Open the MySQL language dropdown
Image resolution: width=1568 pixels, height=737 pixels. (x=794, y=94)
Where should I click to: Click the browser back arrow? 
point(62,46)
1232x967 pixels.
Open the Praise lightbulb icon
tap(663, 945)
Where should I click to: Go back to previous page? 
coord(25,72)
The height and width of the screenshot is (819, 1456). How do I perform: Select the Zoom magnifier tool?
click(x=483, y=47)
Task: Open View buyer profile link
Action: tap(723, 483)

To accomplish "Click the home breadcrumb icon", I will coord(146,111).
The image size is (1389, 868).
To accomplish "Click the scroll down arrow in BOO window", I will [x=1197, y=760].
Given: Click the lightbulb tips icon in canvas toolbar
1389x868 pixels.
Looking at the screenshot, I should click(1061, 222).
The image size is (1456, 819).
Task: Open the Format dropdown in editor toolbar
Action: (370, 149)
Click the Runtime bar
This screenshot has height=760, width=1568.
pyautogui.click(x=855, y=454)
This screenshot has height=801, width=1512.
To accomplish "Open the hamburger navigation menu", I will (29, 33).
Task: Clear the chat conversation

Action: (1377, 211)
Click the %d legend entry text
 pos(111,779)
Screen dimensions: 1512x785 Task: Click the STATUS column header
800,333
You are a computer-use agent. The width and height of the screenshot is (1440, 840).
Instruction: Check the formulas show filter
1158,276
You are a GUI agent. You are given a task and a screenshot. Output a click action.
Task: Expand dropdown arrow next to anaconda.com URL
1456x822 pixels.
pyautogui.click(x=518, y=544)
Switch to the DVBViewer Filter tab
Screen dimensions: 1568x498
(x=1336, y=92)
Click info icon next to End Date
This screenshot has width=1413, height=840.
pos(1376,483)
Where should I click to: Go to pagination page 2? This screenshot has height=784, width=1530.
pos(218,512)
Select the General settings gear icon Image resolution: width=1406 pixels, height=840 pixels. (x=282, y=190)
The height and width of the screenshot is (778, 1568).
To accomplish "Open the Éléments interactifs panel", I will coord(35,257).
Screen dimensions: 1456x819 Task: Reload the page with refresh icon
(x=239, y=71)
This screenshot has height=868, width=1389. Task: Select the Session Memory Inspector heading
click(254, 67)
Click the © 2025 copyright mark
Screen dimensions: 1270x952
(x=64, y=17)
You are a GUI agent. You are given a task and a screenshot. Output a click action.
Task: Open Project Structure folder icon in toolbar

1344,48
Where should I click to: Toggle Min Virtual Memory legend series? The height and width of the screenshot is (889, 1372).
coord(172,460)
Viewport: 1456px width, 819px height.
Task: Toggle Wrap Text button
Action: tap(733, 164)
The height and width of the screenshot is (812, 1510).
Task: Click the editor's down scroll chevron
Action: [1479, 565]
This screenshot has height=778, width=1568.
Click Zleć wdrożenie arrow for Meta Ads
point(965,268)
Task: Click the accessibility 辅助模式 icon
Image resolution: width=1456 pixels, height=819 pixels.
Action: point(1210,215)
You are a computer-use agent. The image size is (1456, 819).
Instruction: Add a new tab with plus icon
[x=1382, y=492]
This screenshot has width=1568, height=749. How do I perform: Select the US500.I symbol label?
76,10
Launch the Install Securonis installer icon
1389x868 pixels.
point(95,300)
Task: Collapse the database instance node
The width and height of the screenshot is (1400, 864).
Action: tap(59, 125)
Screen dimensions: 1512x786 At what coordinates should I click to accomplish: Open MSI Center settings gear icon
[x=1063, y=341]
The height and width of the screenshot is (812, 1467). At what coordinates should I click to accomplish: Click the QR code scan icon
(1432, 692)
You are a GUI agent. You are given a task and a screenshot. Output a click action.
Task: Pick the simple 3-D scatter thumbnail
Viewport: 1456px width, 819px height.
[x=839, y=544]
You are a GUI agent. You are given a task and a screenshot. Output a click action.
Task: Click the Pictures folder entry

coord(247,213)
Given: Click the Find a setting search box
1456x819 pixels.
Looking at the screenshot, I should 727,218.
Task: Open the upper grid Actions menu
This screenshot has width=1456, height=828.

§ §

**Task details**
All the data is to be copied over exactly as it stands.

**Task solution**
Open the MySQL language dropdown
Image resolution: width=1568 pixels, height=737 pixels. (x=794, y=94)
Where should I click to: Click the browser back arrow? 
point(62,46)
1232x967 pixels.
Open the Praise lightbulb icon
tap(663, 945)
Where should I click to: Go back to previous page? 
coord(25,72)
The height and width of the screenshot is (819, 1456). How do I perform: Select the Zoom magnifier tool?
click(x=483, y=47)
Task: Open View buyer profile link
Action: tap(723, 483)

To accomplish "Click the home breadcrumb icon", I will coord(146,111).
The image size is (1389, 868).
To accomplish "Click the scroll down arrow in BOO window", I will [x=1197, y=760].
Given: Click the lightbulb tips icon in canvas toolbar
1389x868 pixels.
Looking at the screenshot, I should click(1061, 222).
The image size is (1456, 819).
Task: Open the Format dropdown in editor toolbar
Action: (370, 149)
Click the Runtime bar
This screenshot has height=760, width=1568.
pyautogui.click(x=855, y=454)
This screenshot has height=801, width=1512.
To accomplish "Open the hamburger navigation menu", I will (29, 33).
Task: Clear the chat conversation

Action: (1377, 211)
Click the %d legend entry text
 pos(111,779)
Screen dimensions: 1512x785 Task: Click the STATUS column header
800,333
You are a computer-use agent. The width and height of the screenshot is (1440, 840).
Instruction: Check the formulas show filter
1158,276
You are a GUI agent. You are given a task and a screenshot. Output a click action.
Task: Expand dropdown arrow next to anaconda.com URL
1456x822 pixels.
pyautogui.click(x=518, y=544)
Switch to the DVBViewer Filter tab
Screen dimensions: 1568x498
(x=1336, y=92)
Click info icon next to End Date
This screenshot has width=1413, height=840.
pos(1376,483)
Where should I click to: Go to pagination page 2? This screenshot has height=784, width=1530.
pos(218,512)
Select the General settings gear icon Image resolution: width=1406 pixels, height=840 pixels. (x=282, y=190)
The height and width of the screenshot is (778, 1568).
To accomplish "Open the Éléments interactifs panel", I will coord(35,257).
Screen dimensions: 1456x819 Task: Reload the page with refresh icon
(x=239, y=71)
This screenshot has height=868, width=1389. Task: Select the Session Memory Inspector heading
click(254, 67)
Click the © 2025 copyright mark
Screen dimensions: 1270x952
(x=64, y=17)
You are a GUI agent. You are given a task and a screenshot. Output a click action.
Task: Open Project Structure folder icon in toolbar

1344,48
Where should I click to: Toggle Min Virtual Memory legend series? The height and width of the screenshot is (889, 1372).
coord(172,460)
Viewport: 1456px width, 819px height.
Task: Toggle Wrap Text button
Action: tap(733, 164)
The height and width of the screenshot is (812, 1510).
Task: Click the editor's down scroll chevron
Action: [1479, 565]
This screenshot has height=778, width=1568.
Click Zleć wdrożenie arrow for Meta Ads
point(965,268)
Task: Click the accessibility 辅助模式 icon
Image resolution: width=1456 pixels, height=819 pixels.
Action: point(1210,215)
You are a computer-use agent. The image size is (1456, 819).
Instruction: Add a new tab with plus icon
[x=1382, y=492]
This screenshot has width=1568, height=749. How do I perform: Select the US500.I symbol label?
76,10
Launch the Install Securonis installer icon
1389x868 pixels.
point(95,300)
Task: Collapse the database instance node
The width and height of the screenshot is (1400, 864).
Action: tap(59, 125)
Screen dimensions: 1512x786 At what coordinates should I click to accomplish: Open MSI Center settings gear icon
[x=1063, y=341]
The height and width of the screenshot is (812, 1467). At what coordinates should I click to accomplish: Click the QR code scan icon
(1432, 692)
You are a GUI agent. You are given a task and a screenshot. Output a click action.
Task: Pick the simple 3-D scatter thumbnail
Viewport: 1456px width, 819px height.
[x=839, y=544]
You are a GUI agent. You are given a task and a screenshot. Output a click action.
Task: Click the Pictures folder entry

coord(247,213)
Given: Click the Find a setting search box
1456x819 pixels.
Looking at the screenshot, I should 727,218.
Task: Open the upper grid Actions menu
This screenshot has width=1456, height=828.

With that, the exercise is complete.